First-principles study on Small Polaron and Li diffusion in layered LiCoO2

TL;DR

This study uses density functional theory to analyze how polarons influence lithium-ion diffusion in layered LiCoO2, revealing the impact of magnetic orderings and electron correlations on diffusion barriers and polaron stability.

Contribution

It provides new insights into the role of magnetic configurations and electron correlations in polaron formation and Li diffusion in LiCoO2, which was not thoroughly understood before.

Findings

Polaron presence increases Li diffusion barrier to ~0.34 eV.

Magnetically ordered structures are more stable during migration.

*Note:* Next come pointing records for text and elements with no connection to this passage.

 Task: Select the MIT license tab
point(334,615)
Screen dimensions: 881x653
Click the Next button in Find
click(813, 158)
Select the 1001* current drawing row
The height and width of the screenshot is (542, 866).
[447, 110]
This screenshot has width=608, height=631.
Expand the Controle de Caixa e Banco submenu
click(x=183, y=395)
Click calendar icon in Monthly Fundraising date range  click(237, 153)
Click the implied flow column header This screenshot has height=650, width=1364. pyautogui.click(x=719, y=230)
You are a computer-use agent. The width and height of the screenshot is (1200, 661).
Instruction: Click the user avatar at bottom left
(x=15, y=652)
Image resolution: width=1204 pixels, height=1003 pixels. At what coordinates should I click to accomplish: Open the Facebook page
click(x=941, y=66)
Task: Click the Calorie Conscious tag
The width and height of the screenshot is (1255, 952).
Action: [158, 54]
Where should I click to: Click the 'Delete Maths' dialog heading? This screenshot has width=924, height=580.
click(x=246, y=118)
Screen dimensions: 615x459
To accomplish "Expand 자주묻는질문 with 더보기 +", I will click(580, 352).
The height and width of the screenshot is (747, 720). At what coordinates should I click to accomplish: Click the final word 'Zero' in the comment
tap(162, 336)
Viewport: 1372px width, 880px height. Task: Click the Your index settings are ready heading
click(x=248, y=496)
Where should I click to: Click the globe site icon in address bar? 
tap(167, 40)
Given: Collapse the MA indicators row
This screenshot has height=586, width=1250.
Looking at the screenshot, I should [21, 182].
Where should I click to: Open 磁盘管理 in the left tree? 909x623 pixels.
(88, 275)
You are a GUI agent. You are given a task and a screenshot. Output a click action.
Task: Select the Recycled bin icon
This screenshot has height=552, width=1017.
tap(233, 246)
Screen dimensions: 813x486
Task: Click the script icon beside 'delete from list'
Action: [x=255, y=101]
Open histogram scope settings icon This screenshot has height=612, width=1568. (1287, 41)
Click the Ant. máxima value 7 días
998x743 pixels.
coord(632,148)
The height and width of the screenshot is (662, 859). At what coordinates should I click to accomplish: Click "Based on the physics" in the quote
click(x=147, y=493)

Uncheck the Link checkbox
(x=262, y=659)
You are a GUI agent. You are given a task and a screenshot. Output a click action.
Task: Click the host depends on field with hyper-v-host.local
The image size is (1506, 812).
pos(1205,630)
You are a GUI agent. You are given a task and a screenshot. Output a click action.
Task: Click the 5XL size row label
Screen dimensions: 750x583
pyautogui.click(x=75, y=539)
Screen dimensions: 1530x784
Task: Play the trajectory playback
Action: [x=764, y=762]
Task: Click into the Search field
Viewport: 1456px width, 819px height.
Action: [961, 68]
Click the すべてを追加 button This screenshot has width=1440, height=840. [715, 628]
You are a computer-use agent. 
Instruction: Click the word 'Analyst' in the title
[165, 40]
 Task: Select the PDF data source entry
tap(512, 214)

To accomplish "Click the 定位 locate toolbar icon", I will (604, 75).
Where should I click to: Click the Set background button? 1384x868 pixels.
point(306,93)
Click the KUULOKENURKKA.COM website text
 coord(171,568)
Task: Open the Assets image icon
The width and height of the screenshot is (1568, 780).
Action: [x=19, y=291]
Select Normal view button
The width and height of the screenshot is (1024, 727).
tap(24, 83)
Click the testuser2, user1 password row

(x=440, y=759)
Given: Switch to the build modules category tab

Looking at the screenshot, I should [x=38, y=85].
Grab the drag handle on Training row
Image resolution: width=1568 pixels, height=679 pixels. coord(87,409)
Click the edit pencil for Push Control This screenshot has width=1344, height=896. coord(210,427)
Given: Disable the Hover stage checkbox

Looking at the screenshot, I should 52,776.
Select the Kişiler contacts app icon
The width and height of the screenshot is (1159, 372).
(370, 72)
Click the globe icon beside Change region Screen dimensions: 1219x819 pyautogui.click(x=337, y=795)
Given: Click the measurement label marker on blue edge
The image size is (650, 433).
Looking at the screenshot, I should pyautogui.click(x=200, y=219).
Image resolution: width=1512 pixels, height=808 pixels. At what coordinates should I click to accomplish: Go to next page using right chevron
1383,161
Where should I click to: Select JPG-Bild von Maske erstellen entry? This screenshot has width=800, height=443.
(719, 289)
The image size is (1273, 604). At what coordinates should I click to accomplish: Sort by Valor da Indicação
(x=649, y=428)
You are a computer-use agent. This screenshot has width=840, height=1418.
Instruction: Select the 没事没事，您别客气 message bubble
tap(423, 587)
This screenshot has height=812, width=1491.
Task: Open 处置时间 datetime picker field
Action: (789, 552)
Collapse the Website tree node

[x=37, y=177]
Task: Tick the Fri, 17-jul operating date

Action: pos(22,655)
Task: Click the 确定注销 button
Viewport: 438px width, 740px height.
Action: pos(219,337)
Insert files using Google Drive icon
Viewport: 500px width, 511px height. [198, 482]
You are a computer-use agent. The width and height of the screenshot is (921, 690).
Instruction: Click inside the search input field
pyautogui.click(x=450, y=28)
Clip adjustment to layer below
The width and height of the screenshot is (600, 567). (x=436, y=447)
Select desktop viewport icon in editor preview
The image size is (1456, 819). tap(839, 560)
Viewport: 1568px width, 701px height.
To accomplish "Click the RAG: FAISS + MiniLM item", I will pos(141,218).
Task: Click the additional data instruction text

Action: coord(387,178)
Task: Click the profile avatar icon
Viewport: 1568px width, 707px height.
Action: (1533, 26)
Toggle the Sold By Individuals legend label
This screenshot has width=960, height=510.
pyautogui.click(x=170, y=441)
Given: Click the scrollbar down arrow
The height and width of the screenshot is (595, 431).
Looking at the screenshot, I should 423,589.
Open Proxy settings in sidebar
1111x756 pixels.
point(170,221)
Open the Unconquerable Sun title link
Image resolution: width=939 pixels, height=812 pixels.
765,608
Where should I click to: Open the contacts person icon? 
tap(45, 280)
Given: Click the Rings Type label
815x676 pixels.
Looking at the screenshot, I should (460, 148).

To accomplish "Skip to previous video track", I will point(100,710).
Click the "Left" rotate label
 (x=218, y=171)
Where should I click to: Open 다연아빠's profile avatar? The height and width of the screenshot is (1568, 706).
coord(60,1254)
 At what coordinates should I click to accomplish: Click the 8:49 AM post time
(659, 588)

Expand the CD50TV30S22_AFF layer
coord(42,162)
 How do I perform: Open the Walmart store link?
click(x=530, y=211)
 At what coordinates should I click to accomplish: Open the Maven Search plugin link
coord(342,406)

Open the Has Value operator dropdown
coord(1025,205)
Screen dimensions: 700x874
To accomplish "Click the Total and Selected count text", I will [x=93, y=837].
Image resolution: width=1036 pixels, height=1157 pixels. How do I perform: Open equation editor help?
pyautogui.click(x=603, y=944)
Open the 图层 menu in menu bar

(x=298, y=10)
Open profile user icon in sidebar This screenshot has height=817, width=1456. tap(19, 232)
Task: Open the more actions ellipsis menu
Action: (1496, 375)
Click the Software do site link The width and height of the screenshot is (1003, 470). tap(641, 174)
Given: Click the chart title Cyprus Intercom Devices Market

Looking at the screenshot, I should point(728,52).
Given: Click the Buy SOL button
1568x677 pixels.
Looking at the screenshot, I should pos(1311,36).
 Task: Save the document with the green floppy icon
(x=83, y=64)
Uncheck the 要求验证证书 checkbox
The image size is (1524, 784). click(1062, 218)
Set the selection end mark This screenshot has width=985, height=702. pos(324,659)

Strong electron correlation stabilizes the Co4+ polaron.

Abstract

Li-ion conductivity is one of the essential properties that determine the performance of cathode materials for Li-ion batteries. Here, using the density functional theory, we investigate the polaron stability and its effect on the Li-ion diffusion in layered LiCoO2 with different magnetic orderings. The localized Co4+ polaron appears in the magnetic configurations and sets the Li-diffusion barrier of ~0.34 eV. The polaron also migrates in the opposite direction to the Li-diffusion direction. On the other hand, the polaron does not form in the non-magnetic structure, and the Li diffusion barrier without the polaron is 0.21 eV. Although the existence of the polaron increases the diffusion barrier, the magnetically ordered structures are more energetically stable during the migration than the non-magnetic case. Thus, our work advocates the hole polaron migration scenario for Li-ion diffusion. Moreover, we demonstrate that the strong electron correlation of Co ions plays an essential role in stabilizing the Co4+ polaron.